Generated text has been around almost as long as computers, or the far more successful medium of the video game. Since I’d first learned to use a computer monitor, in IT class while the teacher’s back was turned, I had dabbled in coding auto-text (which then consisted of typing ‘10 PRINT “FUCK”, 20 GOTO 10’ and having the whole screen fill with infinite profanity) and remember being spooked by AI chatbots who could respond to your inputs with semi-coherent conversation.
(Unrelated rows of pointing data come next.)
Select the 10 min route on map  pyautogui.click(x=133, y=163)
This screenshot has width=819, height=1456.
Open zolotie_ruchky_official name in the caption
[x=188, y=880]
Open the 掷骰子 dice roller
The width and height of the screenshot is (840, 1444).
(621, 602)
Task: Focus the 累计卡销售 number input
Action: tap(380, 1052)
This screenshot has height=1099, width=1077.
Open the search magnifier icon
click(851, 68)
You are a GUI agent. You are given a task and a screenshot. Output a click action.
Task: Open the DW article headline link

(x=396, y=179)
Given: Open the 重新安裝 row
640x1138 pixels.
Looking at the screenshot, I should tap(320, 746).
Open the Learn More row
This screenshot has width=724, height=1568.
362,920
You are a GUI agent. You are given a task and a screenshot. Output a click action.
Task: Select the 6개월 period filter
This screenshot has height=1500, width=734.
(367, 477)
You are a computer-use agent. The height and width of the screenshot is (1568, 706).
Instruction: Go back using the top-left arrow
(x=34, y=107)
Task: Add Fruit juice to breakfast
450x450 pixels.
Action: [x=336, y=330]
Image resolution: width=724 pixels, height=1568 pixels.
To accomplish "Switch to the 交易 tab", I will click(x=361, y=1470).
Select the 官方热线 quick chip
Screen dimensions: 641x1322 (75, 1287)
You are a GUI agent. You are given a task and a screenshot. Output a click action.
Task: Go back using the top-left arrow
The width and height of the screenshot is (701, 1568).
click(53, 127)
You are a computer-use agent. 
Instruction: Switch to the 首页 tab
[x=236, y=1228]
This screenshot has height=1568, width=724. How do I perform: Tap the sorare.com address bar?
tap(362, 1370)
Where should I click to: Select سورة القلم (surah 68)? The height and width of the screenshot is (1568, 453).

However, study of the attempts at automatic, machine-written text have generally been snubbed by literary criticism for pretty understandable reasons. Even if such long-form automated text could get past the sort of ridiculously garbled ‘because dog is hello boy himself towards gratefully’ constructs that come from those unavoidable extra-grammatical fuck-ups, machines fundamentally have nothing to say, nothing essential about the human condition that a human reader could relate to above a human author. No coder could input text for an infinite number of possible responses (which would rather defeat the point anyway), and a single glitches or special-case oversights can turn any number of response laws into garbled gibberish, since the machine has no experience of real-world people, speech or reality generally.

 

So machines, in a sense, can’t innovate. They can only produce reformations of human language based on expectation, a success/failure learning parameter and the respective grammars that have been programmed into them. AIs have become sophisticated enough to guess your next word in an auto-complete email, based on millions of cases in which they have learned that the word ‘hand’ generally follows the phrase ‘sleight of’, e.g. – but imitation of sophisticated, meaningful prose has always remained elusive. There are valid reasons for thinking it impossible, or pointless, or both. But why not? If, as I learned in the auditorium all those years ago, you can expect the content of a story to follow progressions as strict as sentence grammar, recognise and identify these narrative functions when and where they occur and have an expectation of the upcoming story from what’s come before, why can’t a machine

 

Now I am in Santa Barbara – and, for the duration of my PhD, I plan to try to teach machines to tell stories. Try, at least.